Tuesday 9 February 2010

Kisho Kurokawa

Kisho Kurokawa co-founded the Metabolist movement which focused on the avant-garde rethinking of Asian architectural styles. He had a number of strong themes present within his work such as;

Impermanence, thanks to years of bombing and natural disasters,
attention to detail,
the honest showing of the raw materials used,
and the influence of other cultures whilst carefully preserving Japan's.

This image to the left is of the interior of National Art centre in Tokyo. The holiday home below however combines the interior of a traditional Japanese tea house his own modern design. This capsule design was the exact design used for the pods on the Nakagin capsule tower.

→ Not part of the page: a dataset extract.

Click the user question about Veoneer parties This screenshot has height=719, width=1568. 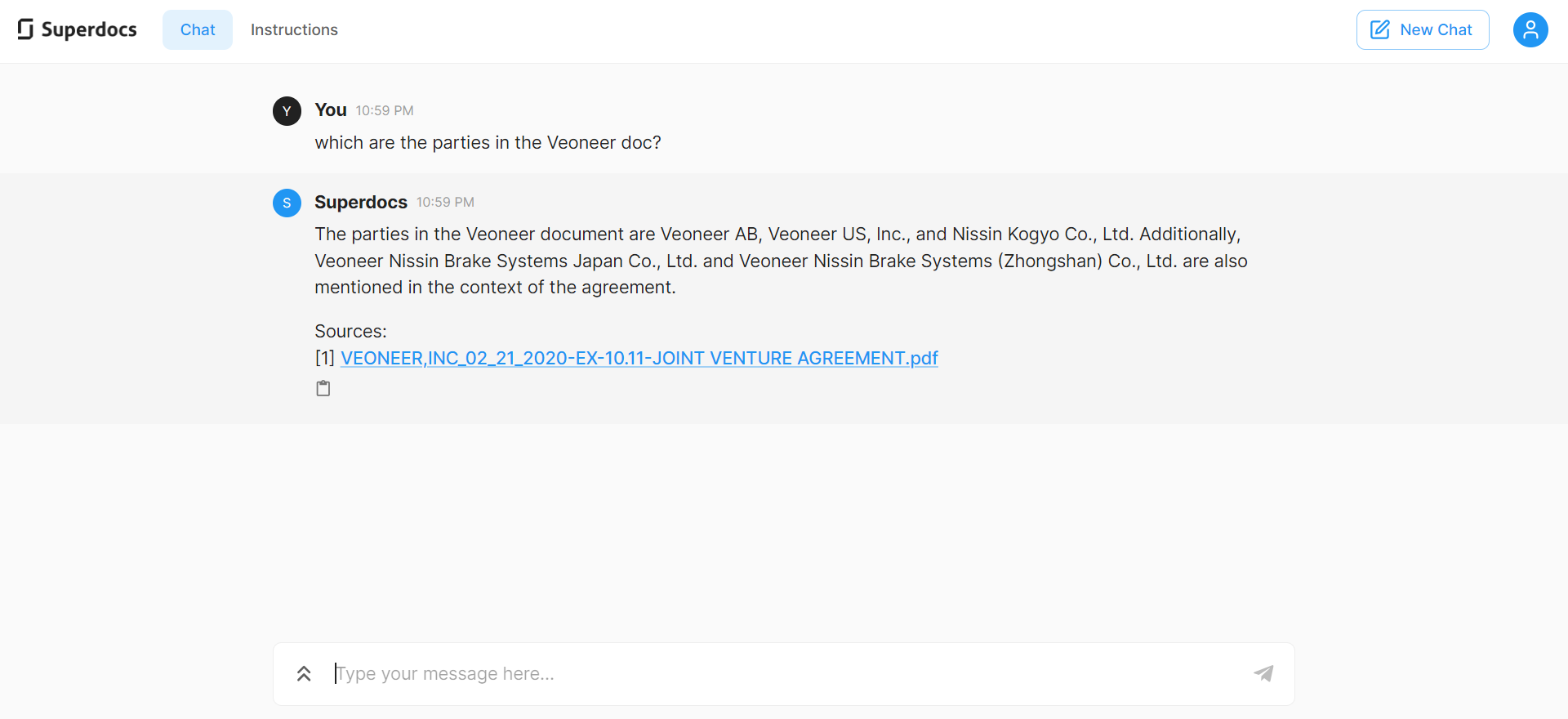tap(488, 143)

The building above is a wing of
Sony's Osaka headquarters. The
manner in which it uses one long
central cylinder with capsules
protruding from it exemplifies the
kind of design ideas I've been
considering for arranging the living
space.

The photos below are interior views of the Nakagin capsule tower (exterior photos shown on the right and above). They expand somewhat from the more claustrophobic and simple capsule hotel I blogged about earlier. Never the less they are still coincidently very similar looking to the 2001 a Space Odyssey set.

The feel of simplicity and ergonomic efficiency seems to be a common theme within modern and certainly futuristic design.